# Shovelhead problem



## SouthernOhioElite (Jan 27, 2009)

I know someone who has a few shovelhead catfish in their pond that has nearly wiped out the pond. He wants them out of there by this summer or by fall so he can re-stock it. What is the best method of catchin them and getting them out. What I mean by method is bait and tackle and setups and all that.
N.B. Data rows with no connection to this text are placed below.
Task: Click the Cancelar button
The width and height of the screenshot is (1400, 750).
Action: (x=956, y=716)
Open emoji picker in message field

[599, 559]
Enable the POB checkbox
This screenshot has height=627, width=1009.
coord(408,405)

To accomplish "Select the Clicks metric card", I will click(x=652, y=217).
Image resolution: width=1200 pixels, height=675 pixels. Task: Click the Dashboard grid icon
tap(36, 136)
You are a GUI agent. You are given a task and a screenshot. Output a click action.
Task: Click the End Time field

Any good info would be appreciated.


----------



## misfit (Apr 5, 2004)

should be a simple task.just bait up with whatever is left in the pond.small bass or big gill.in a pond,fishing bait under a float,or tightlining.medium hvy or heavy baitcast or spinning gear will work with 20# or heavier line,depending on size of fish.


----------



## H2O Mellon (Apr 5, 2004)

lol. 

Boy this is a problem that alot of us who like to help you out with.


----------



## misfit (Apr 5, 2004)

> Boy this is a problem that alot of us who like to help you out with


10-4 bryan.i was gonna volunteer
but it's probably too far for me to travel.if they're the size he mentioned,i'd have enough meat to last the year
being a private pond,that's the only option there is,other than another pond to terrorize,LOL.


----------



## M.Magis (Apr 5, 2004)

Jugs and live bait.


----------



## H2O Mellon (Apr 5, 2004)

*SouthernOhioElite* your PM Inbox is going to be blowing up!


----------



## Salmonid (Apr 14, 2004)

Perhaps a nighttime shore tourney could be arranged for the SW Ohio Catfish club....

Salmonid


----------



## [email protected] (Dec 22, 2006)

How about a seine?


----------



## TightLine (Apr 15, 2004)

Pondfin you have to quit being so practical I like Salmonids idea much better!


----------



## fishslime (Jul 28, 2006)

Kill the whole pond, it probaly has other fish like you normally wouldn't want in a pond (green sunfish, crappies) in it too

it's better to start from scratch couple old hungry bass can wipe out your stocking pretty quick


----------



## Fishman (Apr 5, 2004)

It's rare for fishslime to be right, but in this situation, he is correct  If the guy is really concerned with the pond, and wants to start from scratch, he'll need to use a piscacide.


----------



## [email protected] (Dec 22, 2006)

Fishslime and Fishman have a pretty good point about killing off the existing population. He could then start fresh with fatheads and some good quality bluegill then stock predators next spring. Draining would be cheaper or at least partially draining would reduce the amount of piscicide needed. If there isn't a bottom drain, setting up a siphon would likely be the cheapest way to lower the water level but the outlet has to be lower than the desired draw down level.


----------